Но в тот момент, должен признать, она выглядела не так уж и потрясающе. Она была совершенно выбита из колеи.
– Завтра в десять утра я должна быть в офисе окружного прокурора, – сказала она Вулфу. – Я обещала, что приду. Сказала, что отвечу на все вопросы о… о том, что произошло сегодня. Но теперь я боюсь, что они станут спрашивать меня об отце. Что я должна им отвечать? Должна ли я признаться… – Она замолчала и прикусила дрожащую нижнюю губку.
– Вам нужен адвокат, – заявил Фред. – Я найду его. Я, правда, не знаю адвокатов в Нью-Йорке…
– Я знаю, – сказал Вулф. – Сядьте, мистер Апдеграф. – Его взгляд переместился на Энн. – Здесь найдется для вас кровать, мисс Трейси, и вам лучше воспользоваться ею. Вы выглядите утомленной. Сомневаюсь, что полиция спросит вас об отце. А если спросит, не отвечайте. Скажите им, чтобы они обратились к мистеру Диллу. Скорее они заинтересуются вашей помолвкой с мистером Гулдом.
– Но этого не было!
– Видимо, он думал, что было.
– Но он не мог! Он прекрасно знал, что он мне не нравится! И он… – Она осеклась.
– Он – что?
– Я не могу сказать. Он же умер.
– Он просил вас выйти за него замуж?
– Да, просил.
– А вы отказали?
– Да.
– Но вы согласились участвовать вместе с ним в этом фарсе на выставке цветов?
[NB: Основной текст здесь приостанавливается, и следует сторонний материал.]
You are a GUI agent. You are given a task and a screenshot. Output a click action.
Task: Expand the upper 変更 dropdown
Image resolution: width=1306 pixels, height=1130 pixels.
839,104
– Я не знала, что он будет в нем участвовать, когда мистер Дилл попросил меня об этом около двух месяцев назад. Должен был участвовать другой молодой человек, из офиса. А потом мистер Дилл сказал, что вместо него будет Гарри Гулд. Мне он не нравился, но я не хотела отказываться, ведь мистер Дилл был так добр к моему отцу, не дал арестовать его и разрешил мне платить по частям…
– Называйте это добротой, если вам нравится! – взорвался Фред. – Бог мой, ведь ваш отец двадцать лет на него работал!
Вулф не обратил на него никакого внимания.
– Мистер Гулд преследовал вас? Чтобы вы вышли за него?
– Нет, не преследовал. Я… – Энн снова прикусила губу. – Просто он мне не нравился.
– Вы давно знали его?
– Не очень. Я работаю в офисе, а он на участке. Я познакомилась с ним… не помню… кажется, около трех месяцев назад.
– А ваш отец знал его?
Она отрицательно покачала головой:
– Не думаю, чтобы они встречались. Папа был… Он ушел до того, как Гарри нанялся. Гарри раньше работал в поместье Хьюитта, в другой части Ричдейла.
– Понимаю. Не знаете, почему он ушел оттуда?
– Нет, я тогда не была с ним знакома.
– Есть у вас какие-нибудь предположения, кто бы мог убить его?
– Нет, – ответила она.
Я чуть заметно приподнял бровь. Она ответила слишком быстро и расставила неправильные акценты. Темп и тон речи изменились, и этого было достаточно, чтобы поставить десять против одного за то, что она солгала. Это было плохо. До сих пор она говорила честно и откровенно, и вот, без всякого предупреждения, как будто в молоко плюхнулась большая муха. Я перевел взгляд на Фреда. Он, разумеется, ничего не заметил. Но Вулф, конечно, заметил. Его веки почти сомкнулись.